**Written problem**
Retype the material below from the line with "Given: Open the" up to and including the line with "pyautogui.click(x=303, y=372)", reproducing each line without any change.

Target position material:
---------------
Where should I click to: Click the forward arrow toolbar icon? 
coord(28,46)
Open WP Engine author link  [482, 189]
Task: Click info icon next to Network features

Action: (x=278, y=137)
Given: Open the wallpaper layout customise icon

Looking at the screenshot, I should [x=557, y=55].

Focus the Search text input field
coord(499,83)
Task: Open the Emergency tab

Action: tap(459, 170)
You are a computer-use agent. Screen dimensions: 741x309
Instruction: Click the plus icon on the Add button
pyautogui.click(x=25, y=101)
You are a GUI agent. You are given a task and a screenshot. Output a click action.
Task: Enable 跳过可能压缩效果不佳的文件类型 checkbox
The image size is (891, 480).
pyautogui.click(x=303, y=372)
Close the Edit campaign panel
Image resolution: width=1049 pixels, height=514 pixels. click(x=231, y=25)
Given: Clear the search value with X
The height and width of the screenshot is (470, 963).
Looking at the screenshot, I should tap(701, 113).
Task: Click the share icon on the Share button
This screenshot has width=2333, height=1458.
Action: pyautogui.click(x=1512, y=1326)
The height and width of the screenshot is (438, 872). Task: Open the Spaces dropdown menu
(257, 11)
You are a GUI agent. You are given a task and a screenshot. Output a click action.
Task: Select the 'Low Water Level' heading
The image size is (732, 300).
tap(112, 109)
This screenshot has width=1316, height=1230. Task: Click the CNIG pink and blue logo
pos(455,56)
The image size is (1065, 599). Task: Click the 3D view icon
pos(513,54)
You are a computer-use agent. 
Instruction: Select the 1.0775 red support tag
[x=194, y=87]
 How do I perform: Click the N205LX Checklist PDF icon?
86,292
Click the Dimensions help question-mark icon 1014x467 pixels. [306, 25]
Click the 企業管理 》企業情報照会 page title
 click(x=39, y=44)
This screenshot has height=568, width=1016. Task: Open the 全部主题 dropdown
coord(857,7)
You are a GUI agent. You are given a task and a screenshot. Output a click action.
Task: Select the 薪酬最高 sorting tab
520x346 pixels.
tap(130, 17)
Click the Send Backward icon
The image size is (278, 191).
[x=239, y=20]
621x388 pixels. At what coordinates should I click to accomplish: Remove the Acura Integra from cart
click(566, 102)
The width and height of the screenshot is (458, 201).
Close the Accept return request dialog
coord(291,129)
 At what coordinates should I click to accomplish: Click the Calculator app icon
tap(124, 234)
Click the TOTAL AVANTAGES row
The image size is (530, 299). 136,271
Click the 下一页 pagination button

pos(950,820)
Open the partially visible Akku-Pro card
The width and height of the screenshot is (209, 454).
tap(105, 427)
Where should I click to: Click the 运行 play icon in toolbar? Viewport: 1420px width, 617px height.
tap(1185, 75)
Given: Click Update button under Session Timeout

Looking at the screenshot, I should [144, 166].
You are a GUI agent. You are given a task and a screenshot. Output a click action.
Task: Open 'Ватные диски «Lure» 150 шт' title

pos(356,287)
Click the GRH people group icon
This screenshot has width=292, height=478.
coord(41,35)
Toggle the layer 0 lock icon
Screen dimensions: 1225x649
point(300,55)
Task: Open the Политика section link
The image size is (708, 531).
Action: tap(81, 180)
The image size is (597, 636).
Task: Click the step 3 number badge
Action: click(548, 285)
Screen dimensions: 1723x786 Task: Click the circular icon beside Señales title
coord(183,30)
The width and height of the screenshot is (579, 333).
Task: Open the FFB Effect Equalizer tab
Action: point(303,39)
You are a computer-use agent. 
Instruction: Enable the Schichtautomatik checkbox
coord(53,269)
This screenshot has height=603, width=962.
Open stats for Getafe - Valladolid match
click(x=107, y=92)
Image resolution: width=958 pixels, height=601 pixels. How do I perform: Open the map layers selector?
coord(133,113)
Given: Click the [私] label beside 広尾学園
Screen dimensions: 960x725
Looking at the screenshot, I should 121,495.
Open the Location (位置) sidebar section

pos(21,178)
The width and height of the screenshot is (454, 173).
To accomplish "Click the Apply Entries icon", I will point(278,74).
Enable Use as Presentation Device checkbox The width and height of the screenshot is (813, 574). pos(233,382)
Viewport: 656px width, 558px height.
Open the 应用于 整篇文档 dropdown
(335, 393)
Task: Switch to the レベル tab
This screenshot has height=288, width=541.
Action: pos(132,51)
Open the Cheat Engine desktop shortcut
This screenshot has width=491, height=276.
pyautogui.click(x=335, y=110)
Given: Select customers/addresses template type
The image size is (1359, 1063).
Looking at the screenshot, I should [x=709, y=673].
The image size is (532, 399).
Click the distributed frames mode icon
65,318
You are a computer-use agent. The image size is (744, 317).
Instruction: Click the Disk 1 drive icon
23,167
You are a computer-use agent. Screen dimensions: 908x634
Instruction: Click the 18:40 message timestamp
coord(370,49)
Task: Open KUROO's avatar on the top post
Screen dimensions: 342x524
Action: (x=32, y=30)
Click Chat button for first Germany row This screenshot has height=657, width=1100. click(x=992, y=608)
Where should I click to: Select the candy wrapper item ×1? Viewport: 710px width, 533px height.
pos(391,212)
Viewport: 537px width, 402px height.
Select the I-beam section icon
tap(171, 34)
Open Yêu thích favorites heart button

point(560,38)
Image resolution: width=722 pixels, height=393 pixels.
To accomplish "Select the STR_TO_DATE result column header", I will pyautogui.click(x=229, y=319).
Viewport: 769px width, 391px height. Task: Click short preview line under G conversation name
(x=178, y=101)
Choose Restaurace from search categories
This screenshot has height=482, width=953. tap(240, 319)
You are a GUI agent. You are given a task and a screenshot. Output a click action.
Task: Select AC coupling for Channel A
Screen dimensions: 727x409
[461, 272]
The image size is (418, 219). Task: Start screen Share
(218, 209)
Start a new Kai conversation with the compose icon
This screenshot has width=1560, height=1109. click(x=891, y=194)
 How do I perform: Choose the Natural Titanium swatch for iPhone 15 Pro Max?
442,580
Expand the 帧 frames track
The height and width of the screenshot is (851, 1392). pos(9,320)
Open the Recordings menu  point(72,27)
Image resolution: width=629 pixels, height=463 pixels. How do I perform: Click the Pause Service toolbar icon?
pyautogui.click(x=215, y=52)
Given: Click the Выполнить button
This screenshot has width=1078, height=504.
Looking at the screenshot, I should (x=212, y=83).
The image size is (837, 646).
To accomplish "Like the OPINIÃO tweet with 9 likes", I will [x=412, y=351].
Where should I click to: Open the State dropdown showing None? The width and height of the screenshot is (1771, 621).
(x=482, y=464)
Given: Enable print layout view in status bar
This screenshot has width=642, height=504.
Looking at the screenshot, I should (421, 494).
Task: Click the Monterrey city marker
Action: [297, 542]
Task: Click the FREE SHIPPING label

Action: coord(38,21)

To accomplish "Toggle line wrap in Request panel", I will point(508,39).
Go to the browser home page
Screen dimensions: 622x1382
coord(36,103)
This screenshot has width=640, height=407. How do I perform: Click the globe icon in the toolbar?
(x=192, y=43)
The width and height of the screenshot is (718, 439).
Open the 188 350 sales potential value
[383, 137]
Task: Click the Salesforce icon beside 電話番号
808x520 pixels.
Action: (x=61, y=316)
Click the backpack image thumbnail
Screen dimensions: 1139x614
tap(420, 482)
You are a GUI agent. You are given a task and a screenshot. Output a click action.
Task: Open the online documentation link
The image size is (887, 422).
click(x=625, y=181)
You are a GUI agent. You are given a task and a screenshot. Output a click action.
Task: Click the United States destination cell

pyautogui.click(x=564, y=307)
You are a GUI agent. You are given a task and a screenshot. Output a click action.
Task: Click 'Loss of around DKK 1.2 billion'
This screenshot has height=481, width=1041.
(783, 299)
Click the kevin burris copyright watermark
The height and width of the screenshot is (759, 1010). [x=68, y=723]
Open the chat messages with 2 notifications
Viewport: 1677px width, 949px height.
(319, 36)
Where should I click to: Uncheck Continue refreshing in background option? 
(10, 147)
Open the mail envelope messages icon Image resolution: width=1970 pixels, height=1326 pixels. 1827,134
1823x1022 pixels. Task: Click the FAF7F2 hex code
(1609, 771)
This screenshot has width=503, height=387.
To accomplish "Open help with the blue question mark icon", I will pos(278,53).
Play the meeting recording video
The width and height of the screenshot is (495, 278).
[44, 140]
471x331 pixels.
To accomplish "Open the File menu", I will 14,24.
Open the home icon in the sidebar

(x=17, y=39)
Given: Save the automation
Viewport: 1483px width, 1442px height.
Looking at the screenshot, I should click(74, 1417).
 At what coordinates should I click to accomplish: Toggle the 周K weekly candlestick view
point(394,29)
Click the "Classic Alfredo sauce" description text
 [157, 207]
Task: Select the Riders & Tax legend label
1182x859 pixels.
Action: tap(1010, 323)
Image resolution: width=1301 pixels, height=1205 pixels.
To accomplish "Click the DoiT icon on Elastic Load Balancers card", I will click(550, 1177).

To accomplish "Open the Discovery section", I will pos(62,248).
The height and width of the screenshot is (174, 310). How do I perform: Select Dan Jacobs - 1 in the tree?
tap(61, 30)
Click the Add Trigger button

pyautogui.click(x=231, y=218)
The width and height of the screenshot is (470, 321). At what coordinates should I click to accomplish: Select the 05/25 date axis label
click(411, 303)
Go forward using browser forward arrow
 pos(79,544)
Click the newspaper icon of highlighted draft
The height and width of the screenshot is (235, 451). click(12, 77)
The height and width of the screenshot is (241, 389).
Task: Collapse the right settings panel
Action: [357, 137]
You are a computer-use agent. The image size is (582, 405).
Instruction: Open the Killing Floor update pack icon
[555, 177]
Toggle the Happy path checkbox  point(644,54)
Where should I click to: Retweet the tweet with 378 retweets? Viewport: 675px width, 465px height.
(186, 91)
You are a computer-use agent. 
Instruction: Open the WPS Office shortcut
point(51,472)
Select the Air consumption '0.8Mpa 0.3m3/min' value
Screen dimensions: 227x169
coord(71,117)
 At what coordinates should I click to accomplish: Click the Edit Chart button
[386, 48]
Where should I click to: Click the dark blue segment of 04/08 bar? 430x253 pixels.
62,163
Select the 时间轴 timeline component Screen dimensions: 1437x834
---------------
**Exercise response**
Given: Open the wallpaper layout customise icon

Looking at the screenshot, I should [x=557, y=55].

Focus the Search text input field
coord(499,83)
Task: Open the Emergency tab

Action: tap(459, 170)
You are a computer-use agent. Screen dimensions: 741x309
Instruction: Click the plus icon on the Add button
pyautogui.click(x=25, y=101)
You are a GUI agent. You are given a task and a screenshot. Output a click action.
Task: Enable 跳过可能压缩效果不佳的文件类型 checkbox
The image size is (891, 480).
pyautogui.click(x=303, y=372)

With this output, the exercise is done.